### [摘录]
· · · · · · ·
1、确定参数:实验室质控部门一般会告知能力验证样品基本信息。我们实验是参数是单核增生李斯特。
2、确定检测方法:GB 4789.30定性检验。
3、确认实验方案:把所涉及的试剂进行排查,查询是否缺某种试剂;整个实验流程按思路整理下来,便于实验操作时记录每天实验完成情况及结果。
4、配置所需培养基:无菌水、FB1、FB2、PALCAM、单增显色板、TSA-YE等。
二、实验操作
1、阅读说明书,水化冻干粉(如下图)
注意事项:多多少少做了好几次能力验证,这里水化时建议提前准备无菌三角瓶或者无菌袋,分四次水化安培瓶,每次5mL。最后水化共计40mL混匀备用。
开取西林瓶时,注意盲样状态是否完好,若是洒落,记得拍照留下证据。
2、实验步骤
2.1吸取25ml水化的样品加入225mL的FB1培养基中,30℃培养24h。
注意事项:在这里,我们可以先分别分离菌落在PALCAM、单增显色板上, 36℃培养24-48h.看是否有杂菌或者是否无菌生长,给后面实验提供信息(如下图左),同时需要带上单核增生李斯特标准菌株ATCC19115(如下图右),以及单增系列的辅助标准菌株(见后面)。
这里我们的实验结果:一个平板无菌生长;一个平板菌落典型蓝紫色,类似标准菌株。
2.2 从FB1培养基吸取0.1mL加入LB2培养基中,30℃培养24h。
2.3 从FB2培养基中挑取一环分离在PALCAM、单增显色板上,培养36℃24-48h,对比之前未选择性增菌的PALCAM、单增显色板。
· · · · · · ·
[来自数据源的记录]
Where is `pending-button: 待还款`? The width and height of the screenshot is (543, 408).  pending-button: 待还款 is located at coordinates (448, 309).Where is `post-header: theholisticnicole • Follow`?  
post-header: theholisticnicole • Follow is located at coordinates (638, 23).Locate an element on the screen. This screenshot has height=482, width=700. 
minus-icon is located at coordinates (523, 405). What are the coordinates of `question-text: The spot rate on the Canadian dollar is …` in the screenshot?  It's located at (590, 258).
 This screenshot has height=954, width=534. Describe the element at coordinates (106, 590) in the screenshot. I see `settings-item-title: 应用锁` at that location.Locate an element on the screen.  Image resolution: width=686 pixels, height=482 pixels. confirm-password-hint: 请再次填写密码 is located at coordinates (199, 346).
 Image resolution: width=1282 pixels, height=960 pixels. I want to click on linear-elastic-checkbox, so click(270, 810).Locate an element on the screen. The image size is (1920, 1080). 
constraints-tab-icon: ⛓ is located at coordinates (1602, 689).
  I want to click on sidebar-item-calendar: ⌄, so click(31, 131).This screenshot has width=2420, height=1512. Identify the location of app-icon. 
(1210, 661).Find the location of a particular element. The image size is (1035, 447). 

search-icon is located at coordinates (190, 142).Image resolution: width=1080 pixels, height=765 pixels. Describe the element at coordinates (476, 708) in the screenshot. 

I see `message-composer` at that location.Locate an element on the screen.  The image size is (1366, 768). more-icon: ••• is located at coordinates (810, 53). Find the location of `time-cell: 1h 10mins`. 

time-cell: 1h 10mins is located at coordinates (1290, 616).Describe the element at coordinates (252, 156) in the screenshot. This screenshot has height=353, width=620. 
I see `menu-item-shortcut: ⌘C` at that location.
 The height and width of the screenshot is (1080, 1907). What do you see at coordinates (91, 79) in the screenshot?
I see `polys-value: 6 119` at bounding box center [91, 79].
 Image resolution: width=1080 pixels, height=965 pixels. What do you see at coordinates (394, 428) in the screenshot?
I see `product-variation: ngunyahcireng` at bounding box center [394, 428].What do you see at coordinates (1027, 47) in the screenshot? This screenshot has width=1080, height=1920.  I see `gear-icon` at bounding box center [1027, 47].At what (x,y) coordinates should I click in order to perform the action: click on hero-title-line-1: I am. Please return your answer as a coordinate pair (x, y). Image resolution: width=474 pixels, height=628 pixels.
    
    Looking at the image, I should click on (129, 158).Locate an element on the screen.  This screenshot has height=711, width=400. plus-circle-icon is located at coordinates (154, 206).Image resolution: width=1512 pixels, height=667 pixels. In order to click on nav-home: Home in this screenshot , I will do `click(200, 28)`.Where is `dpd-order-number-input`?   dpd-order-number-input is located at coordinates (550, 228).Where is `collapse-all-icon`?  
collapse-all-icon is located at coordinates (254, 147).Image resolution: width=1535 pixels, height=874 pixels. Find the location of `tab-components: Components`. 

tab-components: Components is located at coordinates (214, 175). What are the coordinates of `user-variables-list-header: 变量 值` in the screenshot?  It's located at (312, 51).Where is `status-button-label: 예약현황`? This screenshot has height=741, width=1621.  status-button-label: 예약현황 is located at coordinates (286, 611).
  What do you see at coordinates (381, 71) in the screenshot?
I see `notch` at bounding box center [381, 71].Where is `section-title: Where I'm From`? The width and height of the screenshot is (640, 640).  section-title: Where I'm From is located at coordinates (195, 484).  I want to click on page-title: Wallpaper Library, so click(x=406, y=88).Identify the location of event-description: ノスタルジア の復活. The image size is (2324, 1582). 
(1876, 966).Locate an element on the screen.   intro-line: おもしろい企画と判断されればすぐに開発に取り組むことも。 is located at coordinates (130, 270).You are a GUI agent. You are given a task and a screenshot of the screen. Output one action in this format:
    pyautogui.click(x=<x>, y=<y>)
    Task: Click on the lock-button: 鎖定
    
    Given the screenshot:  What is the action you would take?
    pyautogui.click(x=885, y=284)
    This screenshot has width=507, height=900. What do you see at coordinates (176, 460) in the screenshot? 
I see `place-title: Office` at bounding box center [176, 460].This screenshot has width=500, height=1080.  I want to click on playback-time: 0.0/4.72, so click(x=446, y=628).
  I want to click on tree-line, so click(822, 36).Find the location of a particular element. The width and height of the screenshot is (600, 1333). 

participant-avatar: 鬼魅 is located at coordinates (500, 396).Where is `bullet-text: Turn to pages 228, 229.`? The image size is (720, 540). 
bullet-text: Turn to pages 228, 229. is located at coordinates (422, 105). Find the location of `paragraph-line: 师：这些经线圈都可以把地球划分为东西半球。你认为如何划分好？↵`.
· · · · · · ·
### [你的任务]
请一字不改地抄录摘录中从“1、确定参数:实验室质控部门”起到“单增显色板、TSA-YE等。”止的内容,首尾两处都包括在内。 这些记录与此无关。

### [任务答复]
1、确定参数:实验室质控部门一般会告知能力验证样品基本信息。我们实验是参数是单核增生李斯特。
2、确定检测方法:GB 4789.30定性检验。
3、确认实验方案:把所涉及的试剂进行排查,查询是否缺某种试剂;整个实验流程按思路整理下来,便于实验操作时记录每天实验完成情况及结果。
4、配置所需培养基:无菌水、FB1、FB2、PALCAM、单增显色板、TSA-YE等。